Dirty Gerty's Hurdy Gurdy

GERTYHURDYGURDY

GERTYHURDYGURDY
Only the poem knows what's true

Saturday, September 4, 2010

Diaphanous Dawn

Much like the gloaming, the dawn wears no mask. Its task is to erase the boundaries of night, into a conception of re-awakening. I woke to the dawn today. Sleep seems a bit inaccurate for me, la somnambule! I've been thinking about something, perhaps best conceptualized in my most recent poem, about the island of Cythera. Cohabiting love/beauty and death:


There is an island where Myrtle and Cypress
Feed each other golden threads.
Near where Leucas gave Sappho
To the surf, and the rocks,
Until her heart was dead.

But here, Sappho’s hair is golden,
Her lips a poppy red,
And the sky,
A face of blemishes,
Has its clouds cleared away,

And the grass grows dewy,
Under a gloaming tent,
And the moon launders its beams,
Over dawn,
And all the anemones bunched like stars
Wait for the feet that would crush them down.


I remember ages ago, when I first read Keats' Ode To A Nightingale, and I couldn't help but cry, thinking about his concepts of his own mortality. Perhaps because they co-mingled with mine. It's interesting, it seems to temper death, we create something immortal, against which our lives can be a vast relief. But being in relief has its disadvantages. Especially when doubt torments us, and we are left with what? Space and time. "The ineluctable modality of form." Even as we dream, feed on the dream of being on Lethe wards drunk, dreaming the immortal Nightingale's song, we only go wrong in attempting to pretend it all amounts to more than nothing. And I do not say this as a nihilist and whatnot, nothingness is beautiful. It's capable, culpable. And makes me realize all the more that even "source" is a mask for something more... infinite.
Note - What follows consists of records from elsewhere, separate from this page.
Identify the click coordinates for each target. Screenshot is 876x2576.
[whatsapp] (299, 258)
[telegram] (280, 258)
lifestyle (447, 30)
Is this heaven or is this hell?
She waits for a hand
Soft and white, to break the Myrtle and Cypress,
And fashion them into a crown,
Flowers of Lethe’s thorns.


I don't know why, but dawn seems more diaphanous to me than anything. Even more than the moon laundering its beams over an ocean's horizon. I suppose because in it I find something of a shape shifting Idol, and what are we if not makers and breakers of our own diaphanous Idols? The difference between Keats' Nightingale and my dawn is simple; whereas Keats can set himself in relief, really acting as the source for this creature, I'm the shadow to something endemic. And what could be more endemic than the cusp, the burgeoning of life from sleeping?

Maybe I'll play Stravinsky's Firebird. Just to remind me how in art, like life, everything is a matter of re-creation. An author, like any concept of divinity, is both a known and unknown force, upon which we set ourselves up, to be made, and, ineluctably... broken.